Es extraño y muy patético ver el comportamiento de un perro cuando está enfermo su amo. El perro, advertido por su infalible instinto, teme la enfermedad y la muerte. Un perro acostumbrado a dormir en la cama del amo, se resiste a hacerlo cuando éste se halla enfermo.

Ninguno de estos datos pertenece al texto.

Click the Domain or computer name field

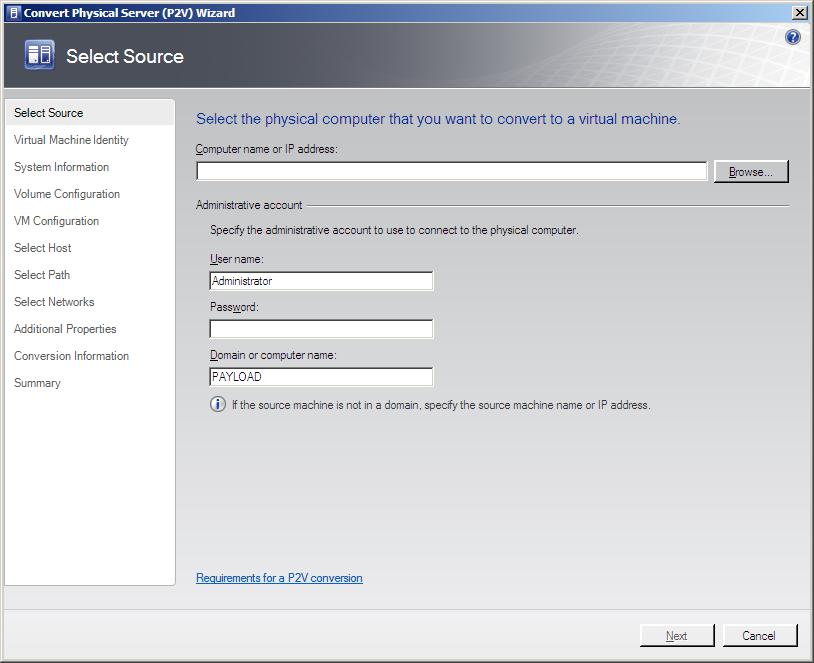(x=321, y=377)
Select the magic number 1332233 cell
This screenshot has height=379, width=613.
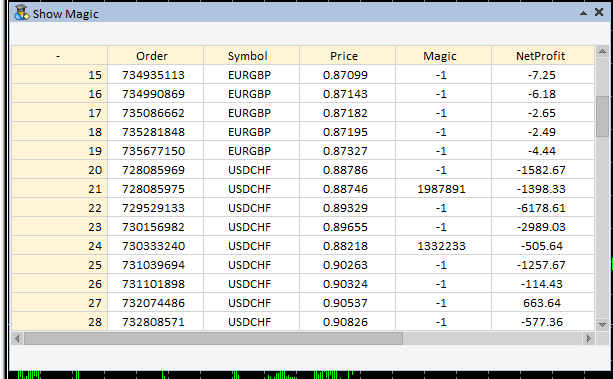click(443, 246)
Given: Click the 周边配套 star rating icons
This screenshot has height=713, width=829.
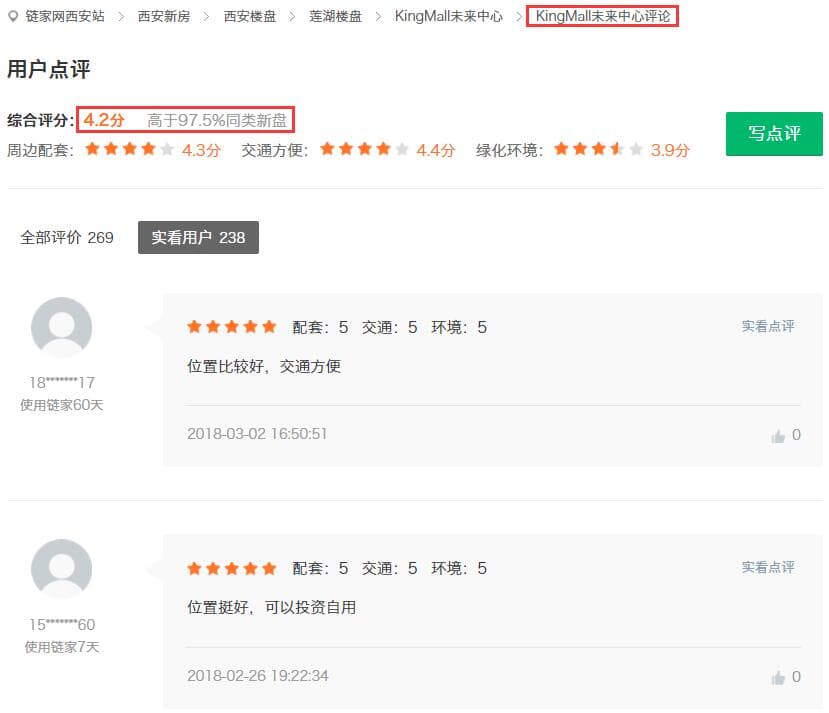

Aun en las raras excepciones de esta regla, deja a su amo al acercarse la muerte, se esconde en un rincón de la habitación y se lamenta. Me ha ocurrido, incluso, que el comportamiento de un perro me advirtiera de la proximidad de la muerte. ¿Qué sabe él de ésta? Por lo menos, tanto como nosotros y, probablemente, mucho más. Mientras escribo me acuerdo de una pobre mujer de Anacapri, una forastera, que moría lentamente de tuberculosis, tan lentamente que, una tras otra, las pocas comadres que iban a visitarla cansáronse y la abandonaron a su destino. Su único amigo era un perro mestizo que, por excepción de la regla mencionada, nunca dejó su puesto a los pies del lecho. Era, además, el único sitio para poder echarse, fuera del húmedo pavimento de tierra del miserable tabuco donde la pobre mujer vivía y moría. Un día, al pasar casualmente yo por allí, encontré a
Don Salvatore
, el mejor de los doce curas de nuestro pueblecito, y me preguntó si no creía que era hora de administrarle los últimos Sacramentos. La mujer tenía su aspecto de siempre, el pulso no había empeorado y hasta decía que se encontraba algo mejor aquellos últimos días;
la miglioria della morte
, dijo
Don Salvatore.
Varias veces me había maravillado de la pasmosa tenacidad con que se aferraba a la vida, y dije al sacerdote que pudiera muy bien durar una o dos semanas más. Por lo tanto, quedamos en esperar para darle la Extremaunción. Precisamente cuando salíamos del cuartucho, el perro saltó de la cama con un aullido desesperado y se tendió en un rincón del cuarto gruñendo lastimeramente. No veía yo ninguna variación en el aspecto de la mujer, mas observé con sorpresa que el pulso se le había vuelto casi imperceptible. Hizo un desesperado esfuerzo para hablar, pero al principio no conseguí comprender lo que quería decir. Me miró con los ojos muy abiertos y alzó varias veces sus descarnados brazos señalando al perro. Entonces comprendí, y creo que también ella me comprendió cuando me incliné para decirle que me cuidaría de su perro. Hizo una seña de satisfacción con la cabeza, cerráronse sus ojos y su rostro adquirió la paz de la muerte. Exhaló un profundo suspiro, asomaron unas gotas de sangre a sus labios y todo acabó. La causa de la súbita muerte de aquella mujer fue, evidentemente, una hemorragia interna. ¿Cómo pudo saberlo el perro antes que yo? Cuando vinieron por la noche a llevársela, el perro siguió a su ama al camposanto: era el único dolorido. Al día siguiente el viejo
Pacciale
, el sepulturero, que ya era entonces muy amigo mío, me dijo que el perro seguía sobre la tumba. Llovió a cántaros todo el día y la noche siguientes, y a la otra mañana el perro continuaba allí. Por la noche mandé a
Pacciale
con una traílla para que intentase, con mimos, llevarlo a San Michele, pero el animal gruñía ferozmente y se negó a moverse. Al tercer día fui yo mismo al cementerio y, aunque me conocía muy bien, me costó gran trabajo conseguir que me siguiera hasta casa. Había entonces ocho perros en San Michele y estaba yo intranquilo pensando en el recibimiento que tendría el recién llegado. Pero todo salió bien, gracias a
Billy
, el zambo, que, por un motivo inexplicable, tomó desde el primer momento gran simpatía por el forastero, el cual, una vez repuesto de su estupor, no tardó en ser un inseparable amigo suyo. Todos mis perros odiaban y temían al gran mono que reinaba como soberano en el jardín de San Michele, y pronto, hasta
Barbarossa
, el feroz perro marismeño, dejó de gruñir al nuevo can, el cual vivió allí felizmente dos años y ahora está sepultado bajo la hiedra, junto con mis demás perros.